━━━━━ The data

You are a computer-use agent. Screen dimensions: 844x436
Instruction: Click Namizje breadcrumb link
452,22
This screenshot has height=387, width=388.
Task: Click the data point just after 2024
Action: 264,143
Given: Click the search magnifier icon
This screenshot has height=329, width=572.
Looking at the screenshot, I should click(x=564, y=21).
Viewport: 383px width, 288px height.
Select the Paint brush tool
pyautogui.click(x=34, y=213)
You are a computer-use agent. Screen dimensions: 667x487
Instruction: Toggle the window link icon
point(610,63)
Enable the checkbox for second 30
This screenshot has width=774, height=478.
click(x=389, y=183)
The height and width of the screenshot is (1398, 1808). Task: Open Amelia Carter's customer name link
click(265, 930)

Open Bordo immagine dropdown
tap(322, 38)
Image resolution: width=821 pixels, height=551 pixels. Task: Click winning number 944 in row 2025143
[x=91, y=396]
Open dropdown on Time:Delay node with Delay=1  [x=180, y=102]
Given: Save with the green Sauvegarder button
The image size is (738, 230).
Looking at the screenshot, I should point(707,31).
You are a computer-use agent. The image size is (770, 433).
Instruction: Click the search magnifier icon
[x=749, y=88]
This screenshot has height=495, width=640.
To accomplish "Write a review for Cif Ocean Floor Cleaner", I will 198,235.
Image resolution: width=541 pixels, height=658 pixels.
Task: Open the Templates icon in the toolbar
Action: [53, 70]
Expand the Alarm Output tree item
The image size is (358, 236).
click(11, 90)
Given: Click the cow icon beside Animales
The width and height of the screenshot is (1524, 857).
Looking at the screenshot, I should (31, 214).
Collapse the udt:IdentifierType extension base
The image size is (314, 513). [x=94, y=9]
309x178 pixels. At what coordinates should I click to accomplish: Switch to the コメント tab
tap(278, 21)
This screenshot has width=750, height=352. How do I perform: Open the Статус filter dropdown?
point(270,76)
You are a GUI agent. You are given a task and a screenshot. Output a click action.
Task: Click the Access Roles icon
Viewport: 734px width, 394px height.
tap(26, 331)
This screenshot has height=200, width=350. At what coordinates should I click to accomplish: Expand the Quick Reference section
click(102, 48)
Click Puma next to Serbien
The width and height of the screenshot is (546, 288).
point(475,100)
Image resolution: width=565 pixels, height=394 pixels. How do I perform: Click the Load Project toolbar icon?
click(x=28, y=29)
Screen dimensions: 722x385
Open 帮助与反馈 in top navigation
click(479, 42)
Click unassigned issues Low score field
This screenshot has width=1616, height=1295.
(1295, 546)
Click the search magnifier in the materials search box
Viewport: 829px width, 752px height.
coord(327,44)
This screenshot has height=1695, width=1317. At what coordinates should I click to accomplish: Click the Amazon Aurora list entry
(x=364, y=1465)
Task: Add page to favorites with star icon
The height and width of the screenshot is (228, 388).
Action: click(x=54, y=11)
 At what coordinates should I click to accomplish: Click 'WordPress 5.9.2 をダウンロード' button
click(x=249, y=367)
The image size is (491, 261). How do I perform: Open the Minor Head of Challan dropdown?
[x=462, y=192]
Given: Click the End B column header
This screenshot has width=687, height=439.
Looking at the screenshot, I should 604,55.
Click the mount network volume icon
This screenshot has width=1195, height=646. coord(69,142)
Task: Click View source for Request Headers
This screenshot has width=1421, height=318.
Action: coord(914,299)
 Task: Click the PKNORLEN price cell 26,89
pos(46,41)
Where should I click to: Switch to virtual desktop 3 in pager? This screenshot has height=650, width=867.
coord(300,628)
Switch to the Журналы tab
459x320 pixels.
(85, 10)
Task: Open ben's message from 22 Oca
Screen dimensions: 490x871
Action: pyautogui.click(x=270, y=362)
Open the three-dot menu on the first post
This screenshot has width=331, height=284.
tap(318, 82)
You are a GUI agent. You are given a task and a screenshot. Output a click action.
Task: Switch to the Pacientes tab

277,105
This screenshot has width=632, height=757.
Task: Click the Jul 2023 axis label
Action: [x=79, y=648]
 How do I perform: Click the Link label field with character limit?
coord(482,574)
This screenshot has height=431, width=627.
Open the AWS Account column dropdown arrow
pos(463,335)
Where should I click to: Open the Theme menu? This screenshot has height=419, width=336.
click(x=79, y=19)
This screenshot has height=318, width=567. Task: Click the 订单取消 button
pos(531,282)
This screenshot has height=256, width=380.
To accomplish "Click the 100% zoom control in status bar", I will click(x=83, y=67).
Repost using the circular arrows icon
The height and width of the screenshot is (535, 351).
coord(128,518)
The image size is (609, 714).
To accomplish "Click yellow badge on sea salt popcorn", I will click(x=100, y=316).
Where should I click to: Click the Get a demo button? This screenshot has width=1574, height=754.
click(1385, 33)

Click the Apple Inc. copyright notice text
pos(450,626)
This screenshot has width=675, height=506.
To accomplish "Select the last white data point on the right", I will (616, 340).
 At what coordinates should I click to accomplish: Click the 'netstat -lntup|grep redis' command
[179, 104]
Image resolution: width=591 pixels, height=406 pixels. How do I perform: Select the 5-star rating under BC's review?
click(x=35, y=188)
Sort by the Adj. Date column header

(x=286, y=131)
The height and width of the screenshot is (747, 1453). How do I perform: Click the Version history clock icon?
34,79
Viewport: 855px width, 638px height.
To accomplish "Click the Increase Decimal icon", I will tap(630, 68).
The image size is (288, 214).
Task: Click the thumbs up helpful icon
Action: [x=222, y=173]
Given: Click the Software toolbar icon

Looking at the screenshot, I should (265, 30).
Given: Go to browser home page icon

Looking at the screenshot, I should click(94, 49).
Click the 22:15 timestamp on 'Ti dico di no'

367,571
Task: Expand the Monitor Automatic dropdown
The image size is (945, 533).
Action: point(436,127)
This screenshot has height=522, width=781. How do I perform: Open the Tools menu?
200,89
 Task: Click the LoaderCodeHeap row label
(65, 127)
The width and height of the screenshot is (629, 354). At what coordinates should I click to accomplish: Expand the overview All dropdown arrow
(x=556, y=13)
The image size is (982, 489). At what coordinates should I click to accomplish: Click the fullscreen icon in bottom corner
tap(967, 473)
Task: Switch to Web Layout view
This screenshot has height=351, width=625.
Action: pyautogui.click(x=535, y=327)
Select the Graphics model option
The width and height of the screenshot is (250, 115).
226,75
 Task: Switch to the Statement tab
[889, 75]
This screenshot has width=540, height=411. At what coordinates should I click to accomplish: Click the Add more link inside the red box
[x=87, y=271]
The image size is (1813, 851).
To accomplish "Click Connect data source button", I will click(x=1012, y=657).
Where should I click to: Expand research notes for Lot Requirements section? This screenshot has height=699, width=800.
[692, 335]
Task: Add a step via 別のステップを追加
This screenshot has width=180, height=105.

━━━━━━━━━━

(Task)
In the listing above, find the line containing "This screenshot has height=200, width=350." and the line containing "Task: Add page to favorites with star icon", then retype both and every line between them exactly, with nothing else.

(Written solution)
This screenshot has height=200, width=350. At what coordinates should I click to accomplish: Expand the Quick Reference section
click(102, 48)
Click Puma next to Serbien
The width and height of the screenshot is (546, 288).
point(475,100)
Image resolution: width=565 pixels, height=394 pixels. How do I perform: Click the Load Project toolbar icon?
click(x=28, y=29)
Screen dimensions: 722x385
Open 帮助与反馈 in top navigation
click(479, 42)
Click unassigned issues Low score field
This screenshot has width=1616, height=1295.
(1295, 546)
Click the search magnifier in the materials search box
Viewport: 829px width, 752px height.
coord(327,44)
This screenshot has height=1695, width=1317. At what coordinates should I click to accomplish: Click the Amazon Aurora list entry
(x=364, y=1465)
Task: Add page to favorites with star icon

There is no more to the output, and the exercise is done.